Factors That Bode Well
Verisk’s expertise in providing predictive data analytics decision by using advanced technologies to collect and interpret different types of data sets is impressive. The company mainly uses advanced technologies such as latest remote sensing and machine learning technologies along with cloud computing to serve customers in areas of rating, underwriting, claims, catastrophe and weather risk, natural resources intelligence and economic forecasting. Its efforts to stay technologically updated to meet varying client demands and its technical prowess in analytics and Big Data provide Verisk an edge over its competitors.

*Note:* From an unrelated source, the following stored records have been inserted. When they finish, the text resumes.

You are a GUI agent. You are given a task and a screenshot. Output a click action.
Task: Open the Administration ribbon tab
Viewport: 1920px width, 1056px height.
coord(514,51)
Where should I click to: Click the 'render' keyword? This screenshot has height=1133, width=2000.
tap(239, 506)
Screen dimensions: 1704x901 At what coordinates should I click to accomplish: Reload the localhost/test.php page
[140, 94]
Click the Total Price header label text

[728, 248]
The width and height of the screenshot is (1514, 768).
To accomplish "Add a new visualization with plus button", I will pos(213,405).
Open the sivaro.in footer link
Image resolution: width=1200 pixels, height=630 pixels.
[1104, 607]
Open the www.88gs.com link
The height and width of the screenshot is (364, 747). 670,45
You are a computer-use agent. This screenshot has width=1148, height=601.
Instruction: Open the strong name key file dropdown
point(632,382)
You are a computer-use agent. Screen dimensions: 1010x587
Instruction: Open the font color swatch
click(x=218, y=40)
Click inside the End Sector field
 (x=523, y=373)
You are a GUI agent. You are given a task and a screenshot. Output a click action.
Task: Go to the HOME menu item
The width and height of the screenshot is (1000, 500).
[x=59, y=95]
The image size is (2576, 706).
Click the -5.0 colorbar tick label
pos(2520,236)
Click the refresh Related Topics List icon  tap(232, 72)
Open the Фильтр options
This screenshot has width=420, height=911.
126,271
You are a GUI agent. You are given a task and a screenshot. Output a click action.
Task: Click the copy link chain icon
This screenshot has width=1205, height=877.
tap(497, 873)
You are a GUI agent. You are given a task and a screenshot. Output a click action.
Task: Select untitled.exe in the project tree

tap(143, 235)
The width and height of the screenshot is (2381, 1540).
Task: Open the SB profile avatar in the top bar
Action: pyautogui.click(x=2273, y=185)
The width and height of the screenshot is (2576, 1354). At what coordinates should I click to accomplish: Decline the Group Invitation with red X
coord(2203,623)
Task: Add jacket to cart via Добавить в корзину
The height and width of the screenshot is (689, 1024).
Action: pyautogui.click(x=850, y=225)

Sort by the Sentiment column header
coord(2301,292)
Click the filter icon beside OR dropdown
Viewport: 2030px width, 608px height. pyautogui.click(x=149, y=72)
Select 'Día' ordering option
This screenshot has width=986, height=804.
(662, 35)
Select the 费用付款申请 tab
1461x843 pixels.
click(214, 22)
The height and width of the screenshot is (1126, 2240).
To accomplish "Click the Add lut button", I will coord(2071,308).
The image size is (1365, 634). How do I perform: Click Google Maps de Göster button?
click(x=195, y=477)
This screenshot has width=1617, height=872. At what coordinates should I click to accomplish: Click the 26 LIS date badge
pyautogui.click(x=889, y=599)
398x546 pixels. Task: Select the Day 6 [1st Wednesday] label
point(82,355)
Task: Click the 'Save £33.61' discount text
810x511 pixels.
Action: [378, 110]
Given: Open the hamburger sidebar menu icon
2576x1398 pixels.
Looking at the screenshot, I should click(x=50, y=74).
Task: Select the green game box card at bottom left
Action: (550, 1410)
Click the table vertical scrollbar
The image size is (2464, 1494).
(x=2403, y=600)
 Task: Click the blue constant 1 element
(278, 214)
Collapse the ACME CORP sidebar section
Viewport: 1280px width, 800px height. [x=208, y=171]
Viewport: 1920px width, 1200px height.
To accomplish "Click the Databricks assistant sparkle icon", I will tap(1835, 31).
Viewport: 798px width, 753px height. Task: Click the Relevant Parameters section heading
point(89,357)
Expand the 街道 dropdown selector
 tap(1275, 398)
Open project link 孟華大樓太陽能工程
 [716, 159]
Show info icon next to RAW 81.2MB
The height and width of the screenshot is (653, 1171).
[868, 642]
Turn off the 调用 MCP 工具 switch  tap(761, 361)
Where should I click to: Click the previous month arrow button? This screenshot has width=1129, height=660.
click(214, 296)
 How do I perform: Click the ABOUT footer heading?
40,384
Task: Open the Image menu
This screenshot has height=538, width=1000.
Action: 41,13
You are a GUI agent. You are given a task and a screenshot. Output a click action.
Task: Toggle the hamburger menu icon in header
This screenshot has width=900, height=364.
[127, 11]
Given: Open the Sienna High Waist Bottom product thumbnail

Higher organic revenue growth through a combination of increase in new customers for existing solutions, cross-sale of its existing solutions to existing customers and the sale of new solutions will help Verisk create long-term value. In the first nine months of 2019, total revenues grew 7.1% on an organic constant-currency basis. In 2018, total revenues grew 6.5% organically and 6.1% on an organic constant-currency basis. This marks an improvement from 2017 when total revenues grew 4.5% organically and 5.3% on an organic constant-currency basis. Notably, Verisk has recorded an average organic revenue growth of about 8% in the past 10 years.
Moreover, Verisk continues to earn the major portion of its revenues from subscriptions and long-term agreements. In the first nine months of 2019, Verisk’s three reportable segments, namely, Insurance, Energy and Specialized Markets, and Financial Services generated a respective 82%, 78% and 72% of revenues from subscriptions and long-term agreements for its solutions.
Acquisitions have also been one of the key growth catalysts for Verisk. The company has been continuously acquiring and investing in companies globally to expand its business and geographic footprint. So far in 2019, Verisk has announced three acquisitions. In March, the company inked a deal with an enterprise application software provider to acquire the latter’s Content as a Service business. This would strengthen the company’s environmental health and safety services, and expand its global customer footprint and European operations. In August, Verisk inked a deal to buy out Genscape to expand its Wood Mackenzie business line’s existing intelligence in energy data and analytics, and strengthen its research and consultancy across the natural resources sector. In October, the company signed a deal to acquire property condition and history data provider BuildFax to boost its Insurance segment. Apart from the aforementioned announcements, the company also acquired two companies in 2019 — Keystone Aerial Surveys, Inc. in July to expand its aerial survey services, and Property Pres Wizard, LLC. in August.
In spite of significant growth prospects, Verisk is not free from headwinds. The company has a debt-laden balance sheet. As of Sep 30, 2019, long-term debt was $2.67 billion while cash and cash equivalents were $311.8 million. High debt may limit the company’s future expansion and worsen its risk profile. Also, escalating investments for software development to expand growth in organic businesses and recent acquisitions resulted in higher capital expenditures.
Since Verisk’s business model centers on huge amount of data, it remains susceptible to operational risks related to security breaches at its facilities, computer networks, and databases, resulting in loss of its credibility and/or customers. Dependence on external sources for data supply can lead to contractual and pricing issues with data suppliers (some of them are also its rivals).
Zacks Rank & Stocks to Consider
Currently, Verisk carries a Zacks Rank #3 (Hold). You can see the complete list of today’s Zacks #1 Rank (Strong Buy) stocks here.
Some better-ranked stocks in the broader Zacks Business Services sector are Global Payments GPN, Mastercard MA and Cardtronics CATM. While Global Payments sports a Zacks Rank #1, Mastercard and Cardtronics carry a Zacks Rank #2 (Buy). Long-term expected EPS (three to five years) growth rate for Global Payments, Mastercard and Cardtronics is 17%, 15.9% and 4%, respectively.